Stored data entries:

──────────

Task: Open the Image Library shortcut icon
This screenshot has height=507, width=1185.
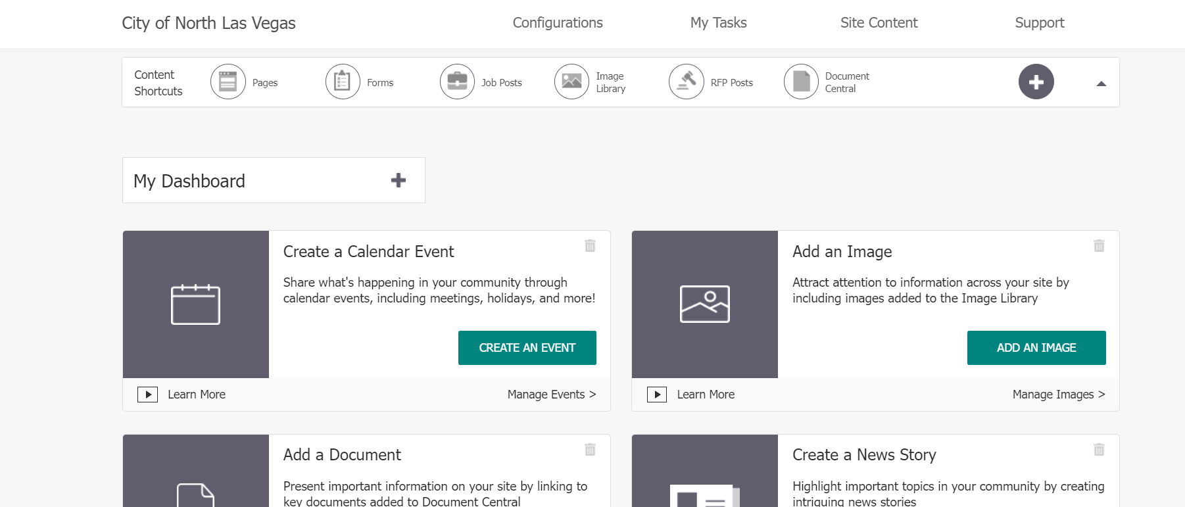Action: coord(571,82)
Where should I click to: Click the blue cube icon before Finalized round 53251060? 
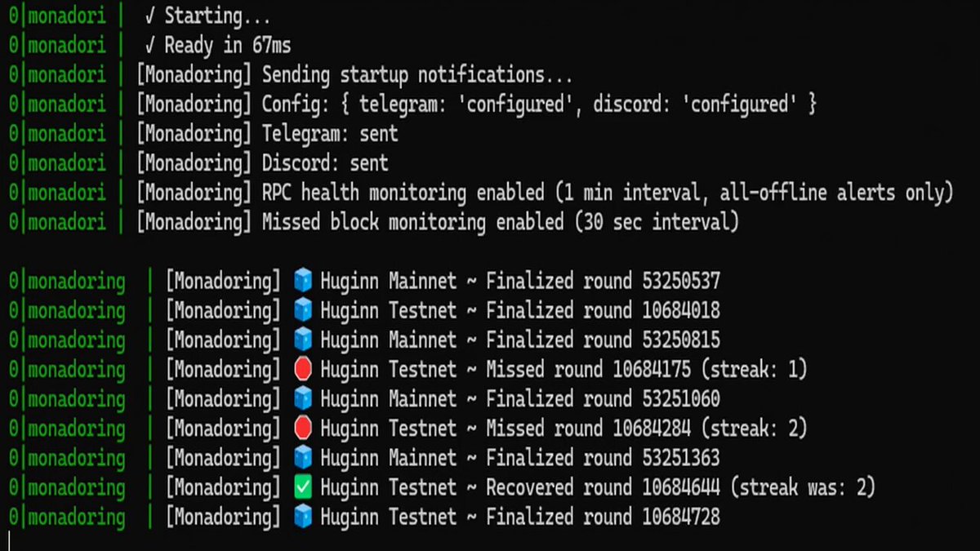pos(303,399)

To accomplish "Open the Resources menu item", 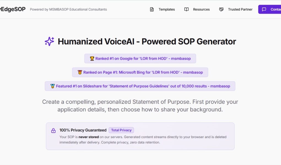I will coord(201,9).
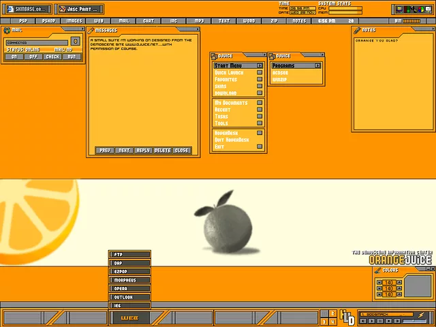Turn mail checking ON

tap(14, 57)
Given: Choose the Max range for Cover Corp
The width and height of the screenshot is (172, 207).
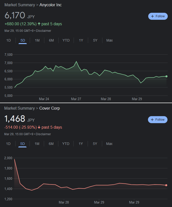Looking at the screenshot, I should pos(109,144).
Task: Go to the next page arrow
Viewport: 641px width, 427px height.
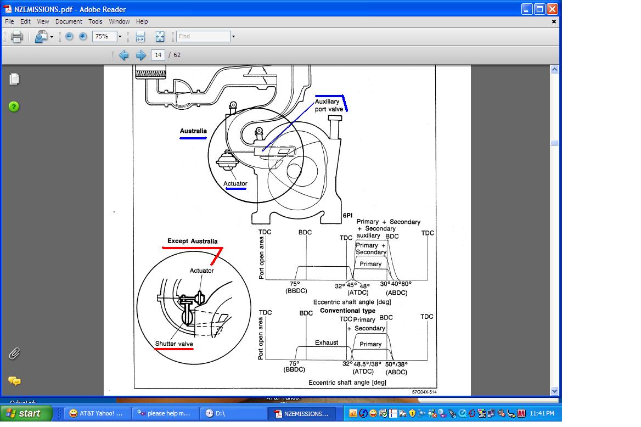Action: pos(141,55)
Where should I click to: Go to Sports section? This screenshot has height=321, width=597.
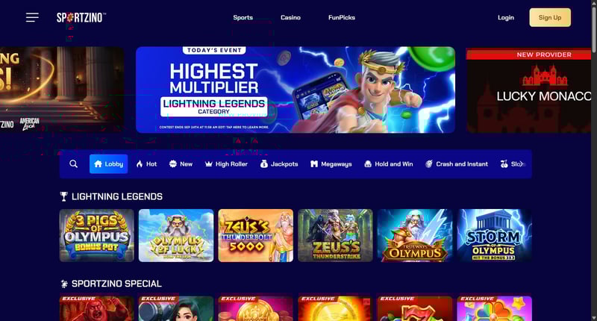click(x=243, y=17)
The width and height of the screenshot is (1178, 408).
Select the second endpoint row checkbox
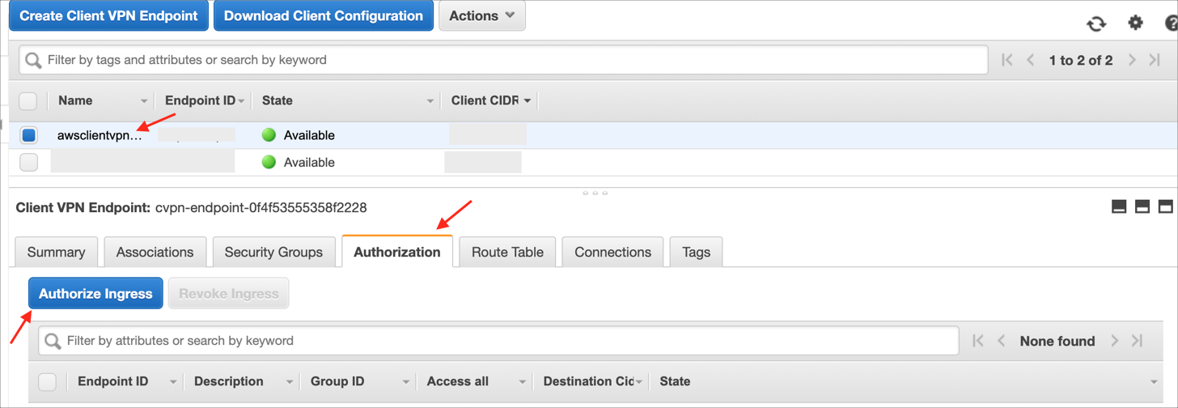pyautogui.click(x=29, y=162)
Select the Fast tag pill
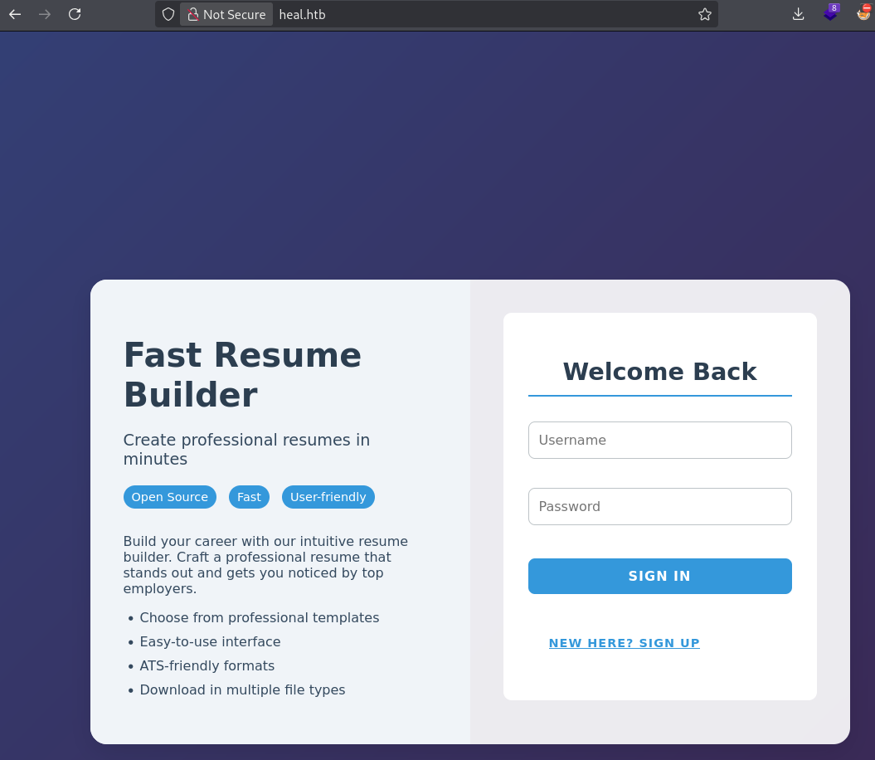 click(249, 497)
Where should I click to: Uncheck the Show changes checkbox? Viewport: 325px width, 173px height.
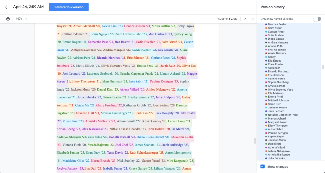[263, 166]

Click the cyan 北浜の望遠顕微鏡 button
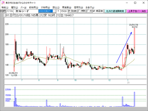[115, 11]
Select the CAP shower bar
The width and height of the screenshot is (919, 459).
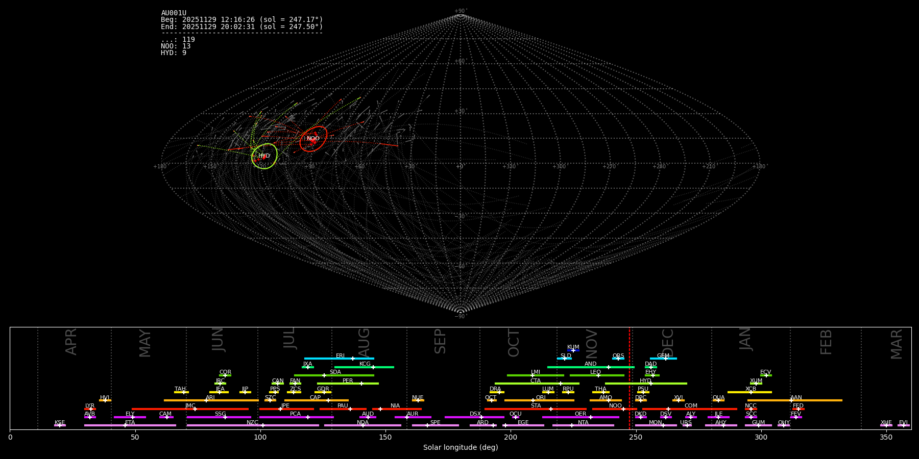tap(317, 400)
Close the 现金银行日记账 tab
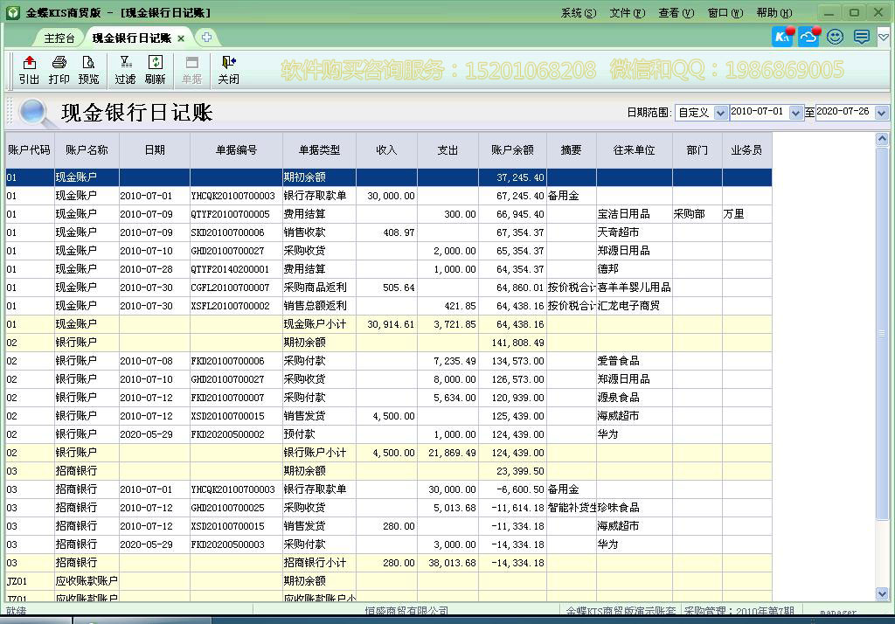The height and width of the screenshot is (624, 895). click(x=181, y=38)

──────────

▶ TASK TO COMPLETE
Repeat only the lines from the one holding "The width and height of the screenshot is (172, 207)." through the last line of the data, inclusive. Keep the pictures out.

▶ EXPECTED OUTPUT
The width and height of the screenshot is (172, 207).
Looking at the screenshot, I should pos(109,144).
Task: Go to the next page arrow
Viewport: 641px width, 427px height.
Action: pos(141,55)
Where should I click to: Go to Sports section? This screenshot has height=321, width=597.
click(x=243, y=17)
The width and height of the screenshot is (1178, 408).
Select the second endpoint row checkbox
pyautogui.click(x=29, y=162)
Select the Fast tag pill
 click(249, 497)
Where should I click to: Uncheck the Show changes checkbox? Viewport: 325px width, 173px height.
[263, 166]

Click the cyan 北浜の望遠顕微鏡 button
[115, 11]
Select the CAP shower bar
The width and height of the screenshot is (919, 459).
tap(317, 400)
Close the 现金银行日记账 tab
The height and width of the screenshot is (624, 895). click(x=181, y=38)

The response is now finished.